Could you repeat the records below exactly, without the pictures?

## MATERIAL TO PROCESS:
**********

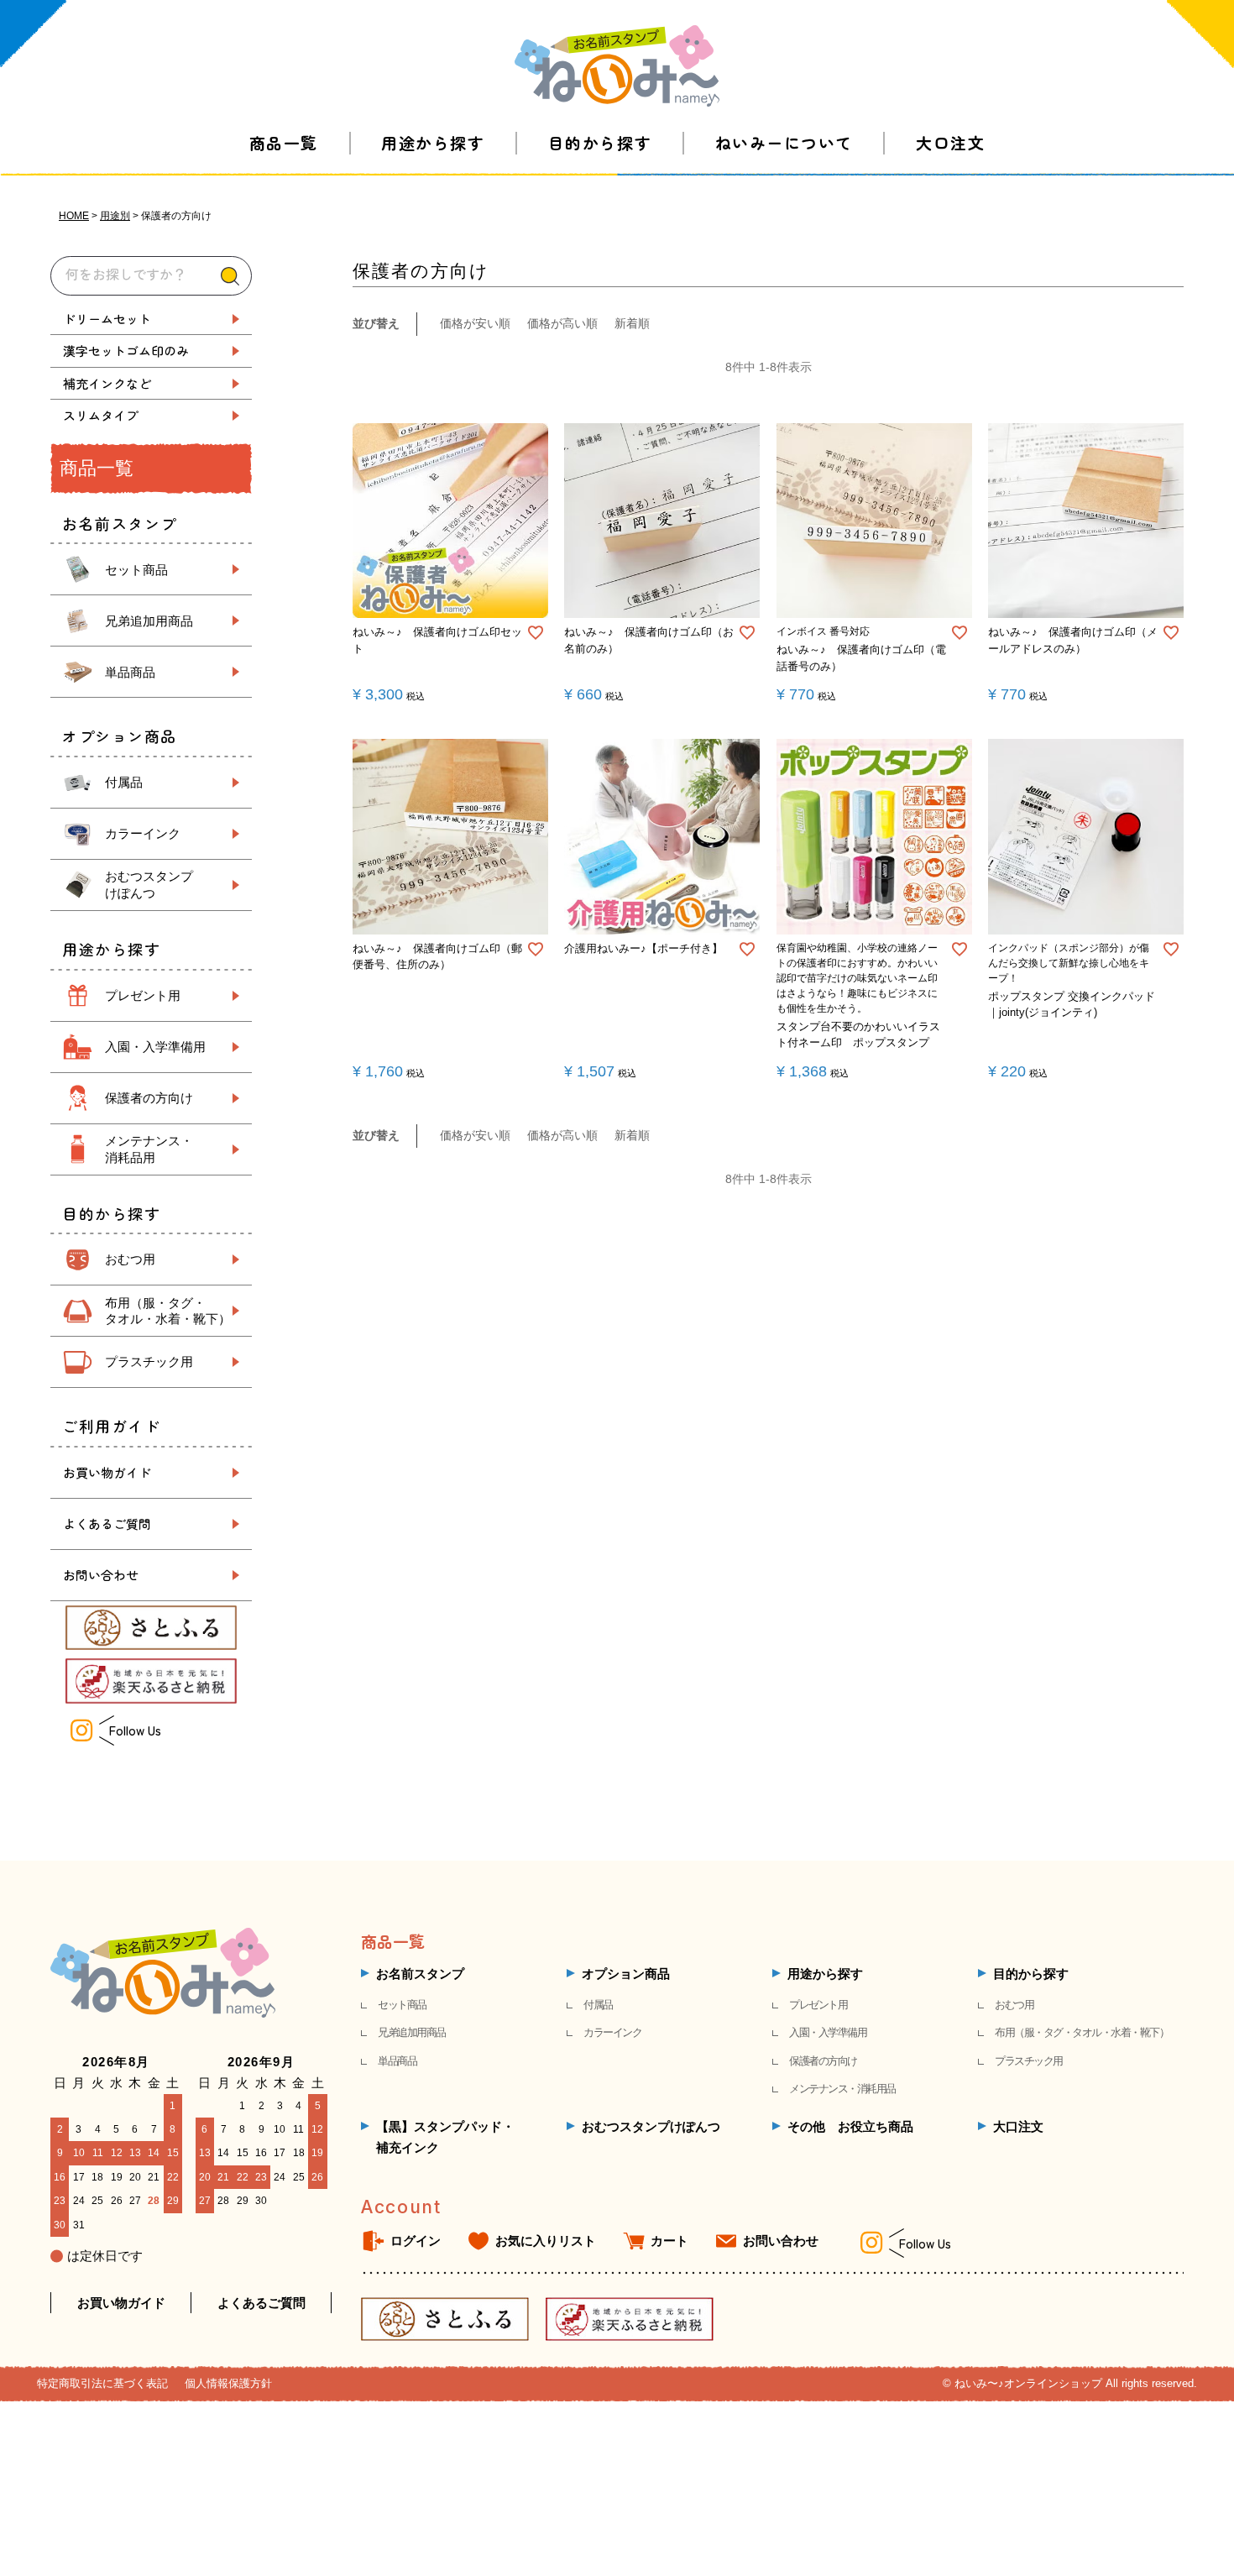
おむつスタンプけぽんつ (651, 2126)
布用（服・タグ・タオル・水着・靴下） (1082, 2032)
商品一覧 (283, 142)
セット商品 (136, 570)
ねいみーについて (784, 142)
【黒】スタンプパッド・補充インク (445, 2137)
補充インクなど (107, 383)
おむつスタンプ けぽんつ (149, 884)
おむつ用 (130, 1259)
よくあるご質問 (107, 1523)
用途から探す (432, 142)
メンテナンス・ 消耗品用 (149, 1149)
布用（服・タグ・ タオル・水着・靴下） (168, 1311)
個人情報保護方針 (228, 2383)
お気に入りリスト (545, 2240)
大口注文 (950, 142)
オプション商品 (626, 1973)
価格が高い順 (562, 323)
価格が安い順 (475, 323)
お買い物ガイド (107, 1472)
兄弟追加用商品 (149, 621)
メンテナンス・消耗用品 (842, 2088)
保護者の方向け (149, 1098)
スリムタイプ (101, 415)
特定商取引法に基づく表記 (102, 2383)
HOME (74, 216)
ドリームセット (107, 318)
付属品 (124, 782)
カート (669, 2240)
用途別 (115, 216)
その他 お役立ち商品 (850, 2126)
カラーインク (142, 833)
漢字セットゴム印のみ (126, 350)
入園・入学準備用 (155, 1046)
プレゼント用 (142, 995)
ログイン (415, 2240)
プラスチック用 (149, 1361)
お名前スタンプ (420, 1973)
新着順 (632, 323)
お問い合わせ (101, 1575)
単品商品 (130, 672)
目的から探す (599, 142)
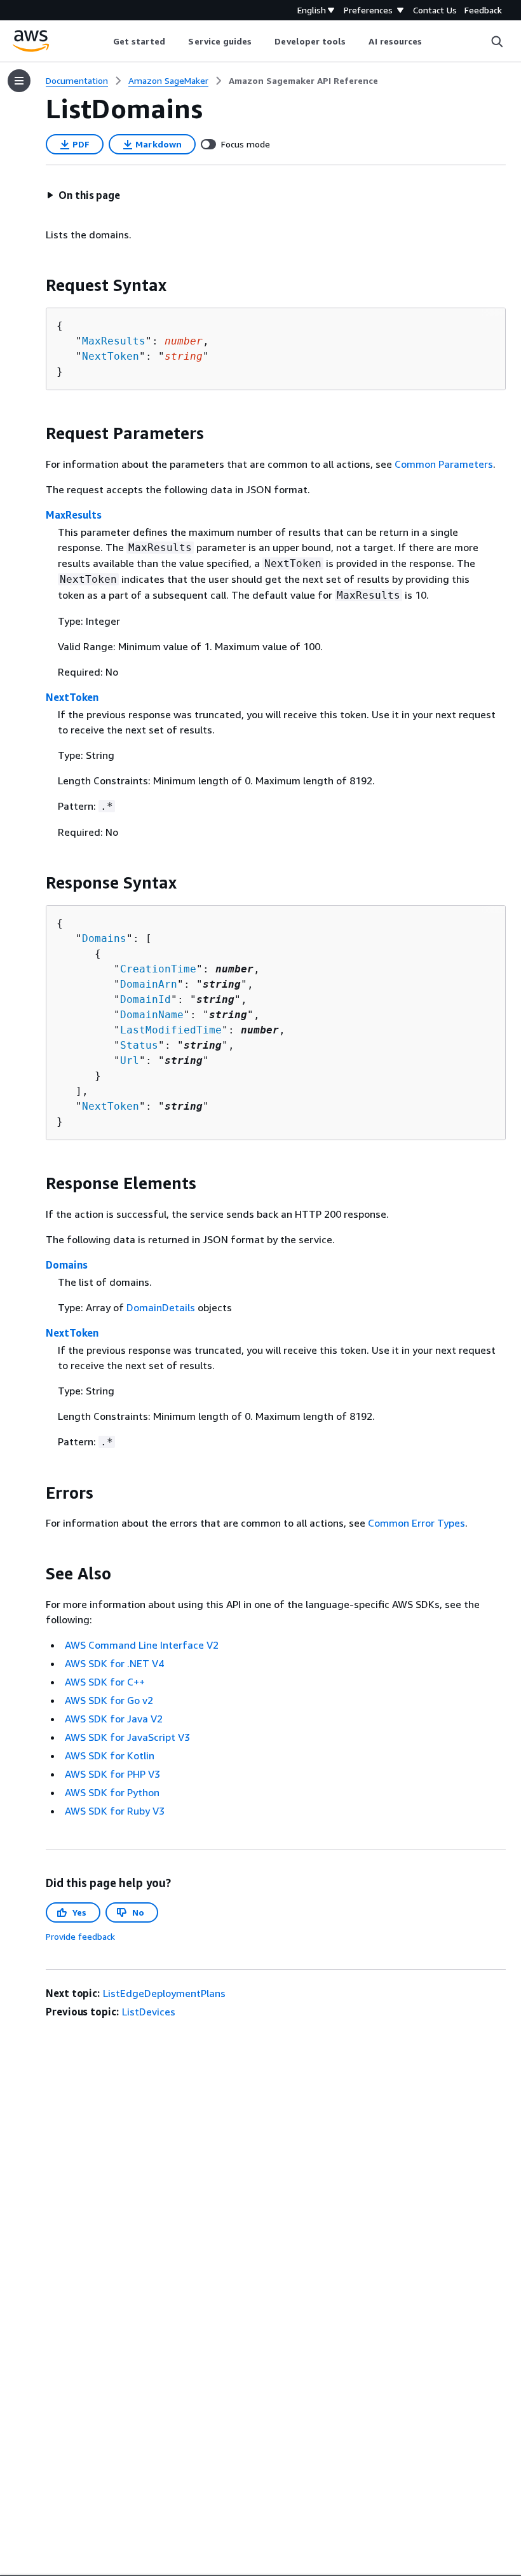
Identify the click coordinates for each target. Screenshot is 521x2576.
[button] (83, 195)
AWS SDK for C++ (105, 1681)
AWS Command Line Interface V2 (142, 1645)
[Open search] (496, 41)
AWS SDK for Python (112, 1792)
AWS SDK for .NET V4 (114, 1663)
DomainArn (148, 984)
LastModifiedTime (171, 1030)
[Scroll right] (432, 41)
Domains (104, 938)
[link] (303, 80)
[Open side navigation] (19, 80)
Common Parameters (444, 464)
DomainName (152, 1015)
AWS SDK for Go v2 (109, 1700)
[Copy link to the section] (35, 285)
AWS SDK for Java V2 (114, 1718)
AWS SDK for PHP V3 (112, 1774)
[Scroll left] (103, 41)
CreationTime (158, 969)
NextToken (110, 356)
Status (139, 1045)
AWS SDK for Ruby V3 (115, 1810)
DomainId (145, 999)
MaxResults (113, 341)
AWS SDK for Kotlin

**********

## ANSWER FOR THE TASK:
おむつスタンプけぽんつ (651, 2126)
布用（服・タグ・タオル・水着・靴下） (1082, 2032)
商品一覧 (283, 142)
セット商品 (136, 570)
ねいみーについて (784, 142)
【黒】スタンプパッド・補充インク (445, 2137)
補充インクなど (107, 383)
おむつスタンプ けぽんつ (149, 884)
おむつ用 (130, 1259)
よくあるご質問 (107, 1523)
用途から探す (432, 142)
メンテナンス・ 消耗品用 (149, 1149)
布用（服・タグ・ タオル・水着・靴下） (168, 1311)
個人情報保護方針 (228, 2383)
お気に入りリスト (545, 2240)
大口注文 (950, 142)
オプション商品 (626, 1973)
価格が高い順 (562, 323)
価格が安い順 (475, 323)
お買い物ガイド (107, 1472)
兄弟追加用商品 (149, 621)
メンテナンス・消耗用品 (842, 2088)
保護者の方向け (149, 1098)
スリムタイプ (101, 415)
特定商取引法に基づく表記 (102, 2383)
HOME (74, 216)
ドリームセット (107, 318)
付属品 (124, 782)
カート (669, 2240)
用途別 (115, 216)
その他 お役立ち商品 (850, 2126)
カラーインク (142, 833)
漢字セットゴム印のみ (126, 350)
入園・入学準備用 (155, 1046)
プレゼント用 (142, 995)
ログイン (415, 2240)
プラスチック用 (149, 1361)
お名前スタンプ (420, 1973)
新着順 (632, 323)
お問い合わせ (101, 1575)
単品商品 (130, 672)
目的から探す (599, 142)
Identify the click coordinates for each target. Screenshot is 521x2576.
[button] (83, 195)
AWS SDK for C++ (105, 1681)
AWS Command Line Interface V2 (142, 1645)
[Open search] (496, 41)
AWS SDK for Python (112, 1792)
AWS SDK for .NET V4 (114, 1663)
DomainArn (148, 984)
LastModifiedTime (171, 1030)
[Scroll right] (432, 41)
Domains (104, 938)
[link] (303, 80)
[Open side navigation] (19, 80)
Common Parameters (444, 464)
DomainName (152, 1015)
AWS SDK for Go v2 (109, 1700)
[Copy link to the section] (35, 285)
AWS SDK for Java V2 (114, 1718)
AWS SDK for PHP V3 (112, 1774)
[Scroll left] (103, 41)
CreationTime (158, 969)
NextToken (110, 356)
Status (139, 1045)
AWS SDK for Ruby V3 (115, 1810)
DomainId (145, 999)
MaxResults (113, 341)
AWS SDK for Kotlin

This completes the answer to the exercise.